Even though the aetiology of GPA has not been  clearly understood it is considered to be  of autoimmune in origin and  triggered by an environmental insult in a genetically susceptible patient.5 It is believed that both cell-mediated and humoral axis of immune system involve in granuloma formation and vasculitis of GPA. Production of Tumour necrosis factor alpha(TNFα) and Interferon gamma by T-cells contributes to the inflammatory process and neutrophils also play a significant role in tissue injury of GPA patients.  Expression of antigens on activated neutrophils is stimulated by inflammatory cytokines such as TNFα which will lead to interact with antineutrophil cytoplasmic antibody(ANCA). It can cause degranulation of neutrophils  and production of toxic products. Those toxic products cause tissue injury2,5. Testing for positivity of ANCA will aid the  diagnosis of GPA. There are two patterns of ANCA ; cytoplasmic ANCA(c-ANCA) and perinuclear ANCA(p-ANCA). c- ANCA is associated with autoantigen protease 3(PR3) which is a protease in granules of neutrophils. It is considered that cANCA is highly specific for GPA and also its titres are indicative of disease activity.

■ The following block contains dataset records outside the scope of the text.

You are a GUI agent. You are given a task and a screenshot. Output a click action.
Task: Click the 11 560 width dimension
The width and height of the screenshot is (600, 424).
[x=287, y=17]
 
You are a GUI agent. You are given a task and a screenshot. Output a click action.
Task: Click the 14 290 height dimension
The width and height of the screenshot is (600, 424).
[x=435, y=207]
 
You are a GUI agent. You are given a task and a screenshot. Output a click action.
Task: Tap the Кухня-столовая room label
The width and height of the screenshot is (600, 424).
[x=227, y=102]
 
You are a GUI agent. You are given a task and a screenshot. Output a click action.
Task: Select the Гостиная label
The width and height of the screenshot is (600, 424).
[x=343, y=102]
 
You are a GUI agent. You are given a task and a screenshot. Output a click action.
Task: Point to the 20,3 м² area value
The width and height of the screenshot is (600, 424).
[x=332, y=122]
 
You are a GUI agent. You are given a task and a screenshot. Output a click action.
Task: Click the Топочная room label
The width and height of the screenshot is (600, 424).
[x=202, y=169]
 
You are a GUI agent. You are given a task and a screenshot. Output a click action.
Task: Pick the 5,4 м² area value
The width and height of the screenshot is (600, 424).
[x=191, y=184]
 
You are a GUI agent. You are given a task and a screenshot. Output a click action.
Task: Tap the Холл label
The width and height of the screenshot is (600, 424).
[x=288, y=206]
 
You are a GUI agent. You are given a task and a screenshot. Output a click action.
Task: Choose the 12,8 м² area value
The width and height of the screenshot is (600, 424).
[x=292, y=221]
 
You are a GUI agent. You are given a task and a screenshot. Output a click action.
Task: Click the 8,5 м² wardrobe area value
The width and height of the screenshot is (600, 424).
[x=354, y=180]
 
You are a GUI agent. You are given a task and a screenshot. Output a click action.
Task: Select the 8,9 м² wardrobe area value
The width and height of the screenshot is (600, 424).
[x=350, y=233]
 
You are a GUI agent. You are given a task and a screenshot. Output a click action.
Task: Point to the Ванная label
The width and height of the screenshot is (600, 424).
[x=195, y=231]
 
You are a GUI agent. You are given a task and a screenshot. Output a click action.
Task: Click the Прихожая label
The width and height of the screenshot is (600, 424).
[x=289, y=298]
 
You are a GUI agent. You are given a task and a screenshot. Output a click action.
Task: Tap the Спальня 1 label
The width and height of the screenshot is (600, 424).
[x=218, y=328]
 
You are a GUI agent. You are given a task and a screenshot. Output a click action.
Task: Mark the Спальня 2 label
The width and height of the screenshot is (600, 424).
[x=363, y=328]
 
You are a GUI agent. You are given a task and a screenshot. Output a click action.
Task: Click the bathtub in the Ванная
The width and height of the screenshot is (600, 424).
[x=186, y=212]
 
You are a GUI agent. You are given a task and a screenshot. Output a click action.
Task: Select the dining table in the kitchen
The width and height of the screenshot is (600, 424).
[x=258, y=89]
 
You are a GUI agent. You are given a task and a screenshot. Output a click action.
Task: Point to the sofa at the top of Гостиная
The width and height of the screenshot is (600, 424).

In 1990 American College of Rheumatology introduced diagnostic criteria for GPA.   Presence of at least two of the four criteria will facilitate the diagnosis of GPA with an 88%sensitivity and 92% specificity.2,3,5 The criteria are as follow i)oral ulcers or nasal discharges ii) abnormal findings on the chest radiograph iii)A urinary sediment containing red blood cell casts or more than five red blood cells per high-power field and iv) granulomatous inflammation on biopsy.

Inclusion of oral manifestations of GPA in to the above criteria indicates their importance in diagnosing the disease. Therefore, dental professionals play a significant role in the diagnosis and management since patients initial presentation may be oral lesions or gingivitis. Consideration of GPA as a possible diagnosis in patients with characteristic strawberry gingivitis or even with non-specific oral lesions will help in early diagnosis leading to reduce morbidity and mortality caused by GPA. Management of GPA should be a multidisciplinary approach. Medical management is provided with combination of glucocorticoids and cyclophosphamide initially and azathioprine or methotrexate can be used in the maintenance phase instead of cyclophosphamide.3,9 Other than the systemic drug therapy, local therapies should be provided according to the systems involved. Thus, periodontal debridement with adjunctive use of antibacterial mouth rinses and emphasize on the plaque control measures could be included under local measures in the overall management of patients presented with oral lesions.


Awareness on Orofacial manifestations of systemic diseases is important for dental professionals as they could be the first in identifying those systemic diseases. This could  facilitate early diagnosis and early intervention reducing morbidities and mortality that could result from the systemic disease.


The authors are thankful to the patient who gave consent for  the publication of this case report.